I think Gianni Amelio’s Lamerica is pretty damn great, but I may be inherently biased toward any movie which has De Sica’s heart and that crowded, millenial World Cinema vibe, and which manages to be an unsentimental road/buddy-movie to boot. In fact, it’s not too weird to say that Lamerica is what Midnight Run might have looked like if Francesco Rosi had directed it.

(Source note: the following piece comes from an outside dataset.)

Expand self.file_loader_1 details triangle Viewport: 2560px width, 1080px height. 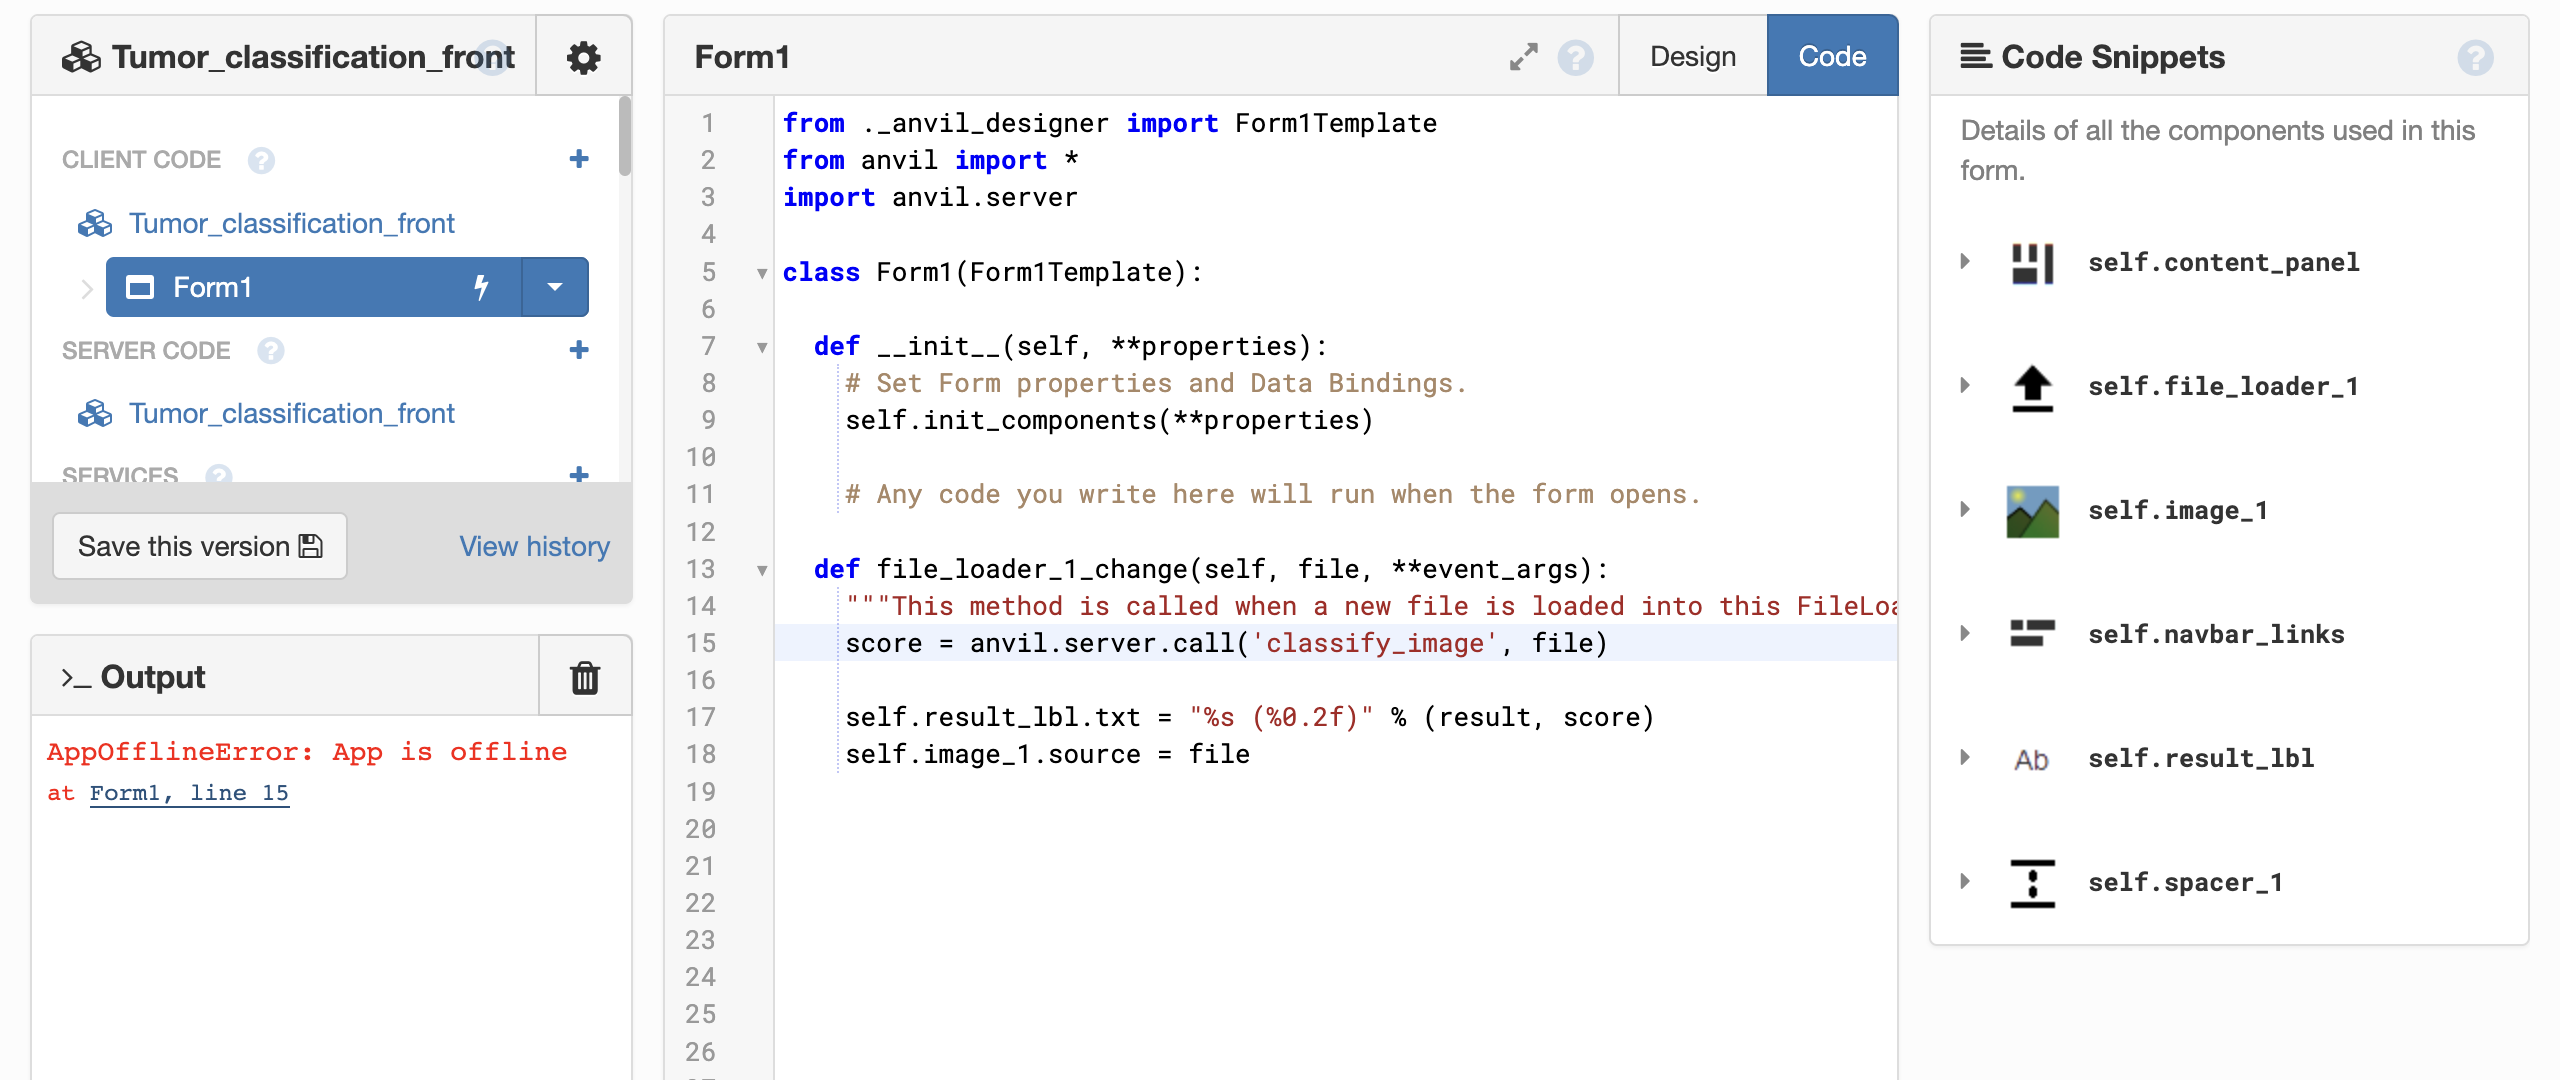click(x=1965, y=385)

It’s set in Albania just after the Commies lost power in ’91 and the country was on its ass. A slick Italian swindler, planning to set up a shell company so he can abscond with the government grant, picks as his front an old man who’s been a political prisoner for so long—50 years—that he’s mute and half-mad. The swindler assigns a young helper, little more than a thug, to babysit the old man and make sure he shows up to sign the necessary papers as CEO of the fake company. But the old man toddles off when the kid isn’t looking, the kid chases after him, and they’re soon stuck out in the countryside, at the mercy of each other and Albania’s cratered economy.
Because I’m an incurious dumb-ass I’d had no idea that the relationship between Italy and Albania was this complex, but it’s been a problem for centuries. During the war Italy occupied and then annexed Albania, I knew that much, and Albania still has a love-hate fascination with Italy since it’s the closest model for Western democracy and luxuries. (A recurring image in Lamerica: clusters of Albanians taking in, and transfixed by, cheap Italian TV shows.) The picture’s style is naturalistic, though its portrait of a society still reeling from the Hoxha regime is so creepy that I at least hope it’s been heightened. The barely reformed prison in which we first see the old man makes the Midnight Express prison look like a Holiday Inn, and there’s a hair-raising scene in which a pack of street urchins attach themselves to the old man like half-pint barnacles and manipulate him with predatory grace into an old bunker to roll him. This is a world in which even a simple lift in a lorry involves being jostled along with 75 other men, and when near the movie’s end the young hero finally finds a bed to rest on, it doesn’t matter that it’s nothing more than a filthy cot—we’re exhausted along with him.